__YOUR GOAL__
Each line of the listing that includes "screenshot" should be reported.

__MATERIALS PROVIDED__
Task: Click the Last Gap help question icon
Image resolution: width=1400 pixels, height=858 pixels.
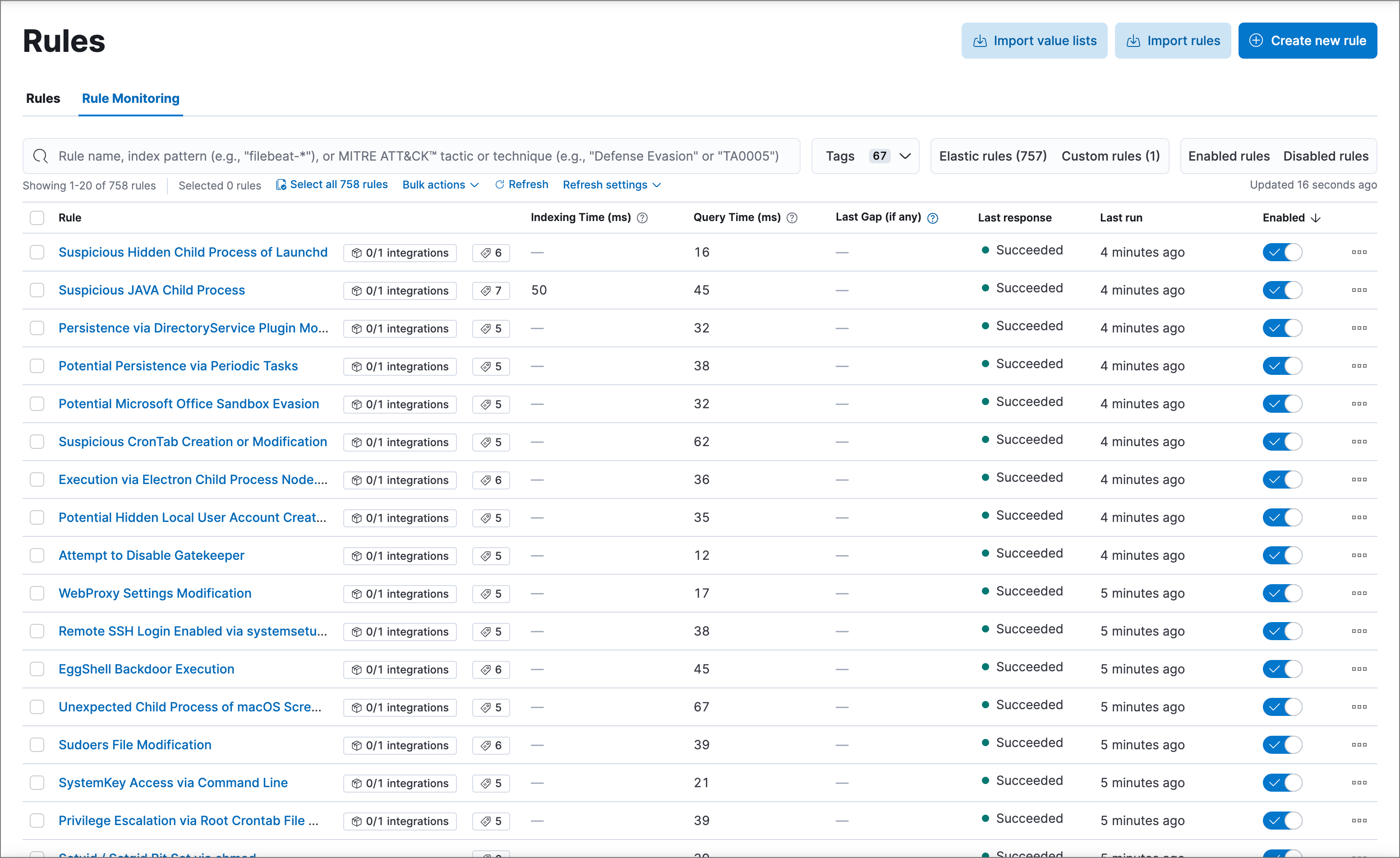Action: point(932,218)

==

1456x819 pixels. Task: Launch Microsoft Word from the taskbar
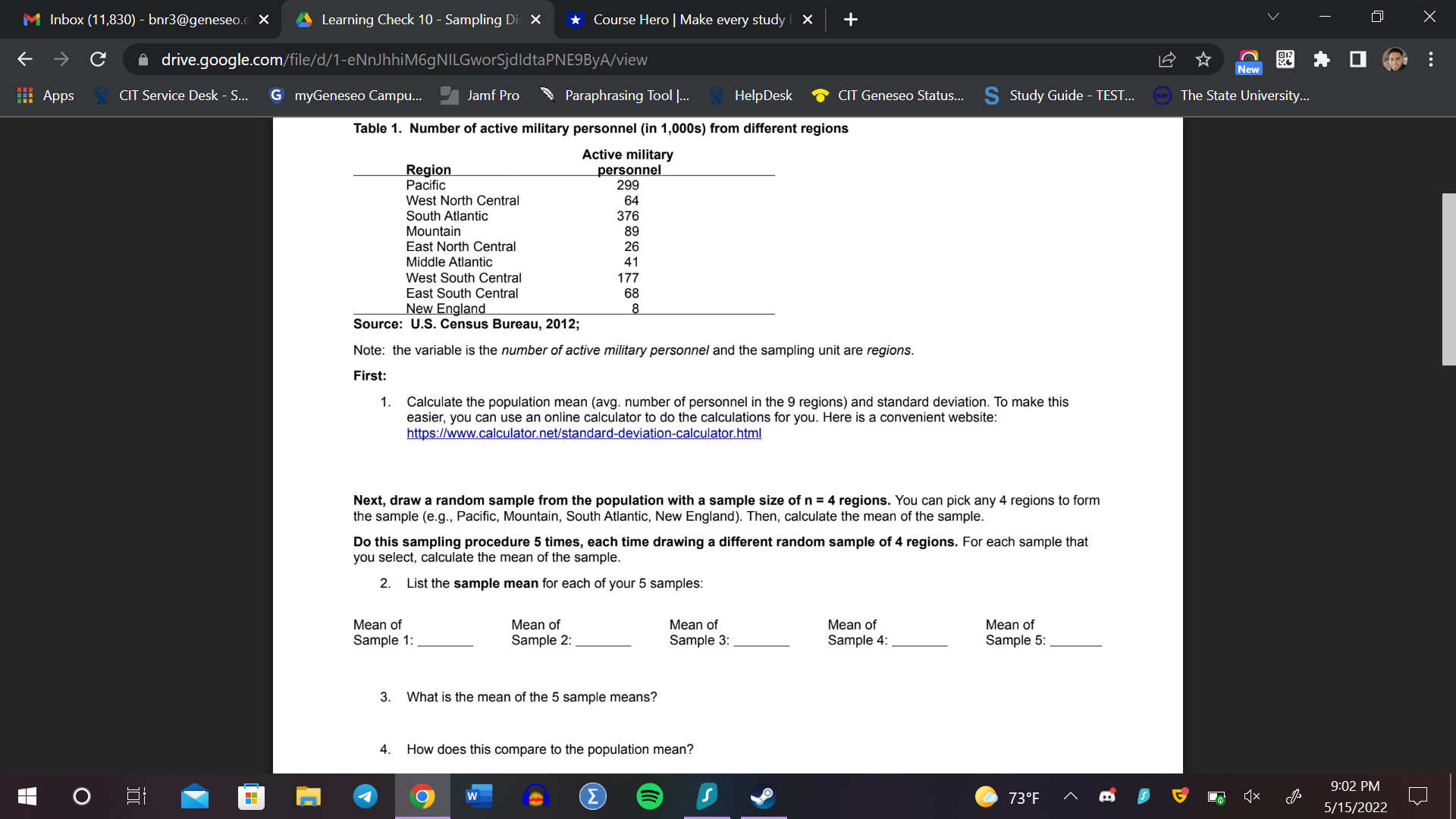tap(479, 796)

...

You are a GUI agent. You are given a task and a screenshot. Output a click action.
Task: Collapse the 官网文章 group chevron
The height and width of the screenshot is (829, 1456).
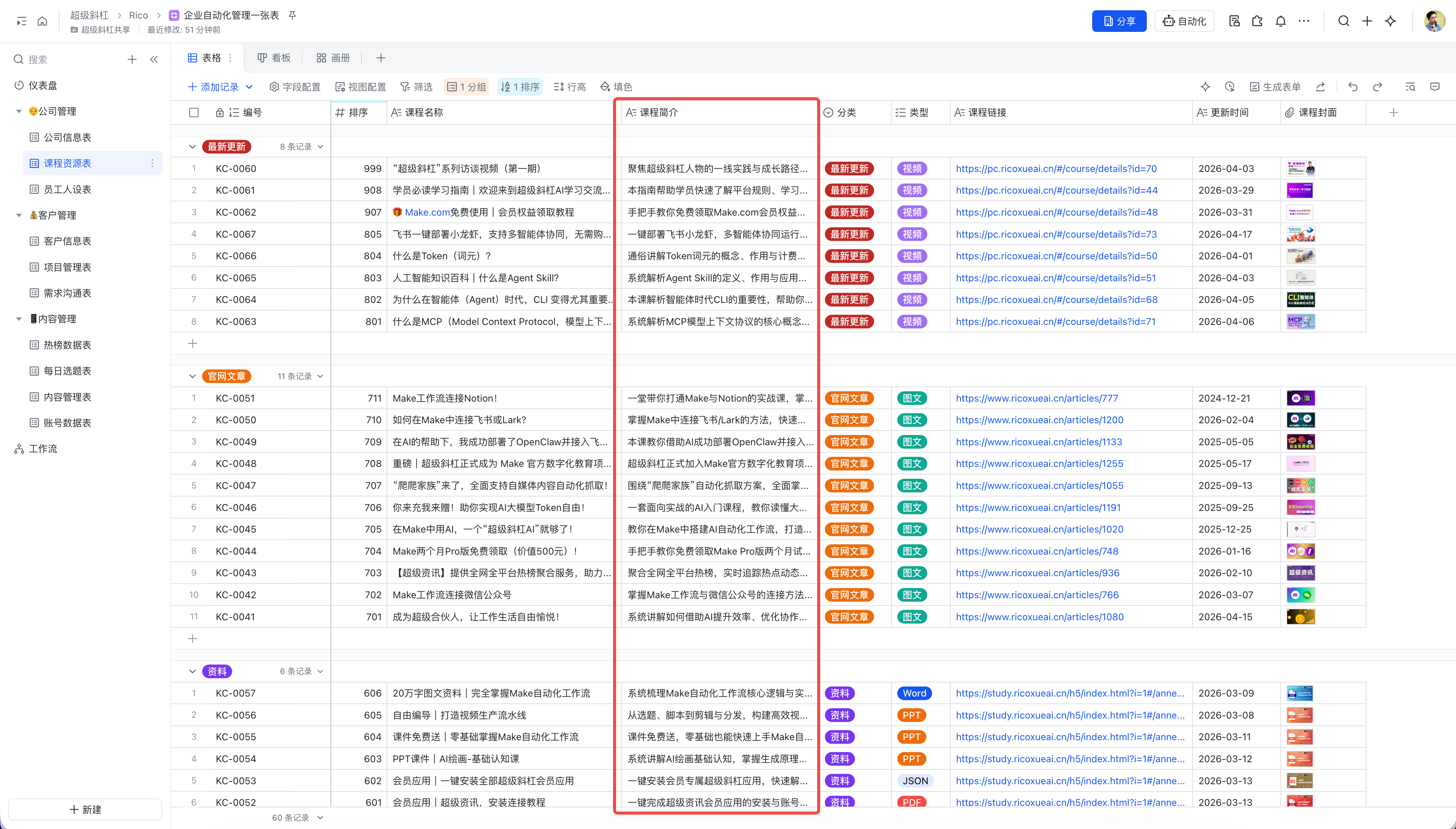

__SOLUTION TO THIS EXERCISE__
You are a GUI agent. You are given a task and a screenshot. Output a click action.
The height and width of the screenshot is (829, 1456).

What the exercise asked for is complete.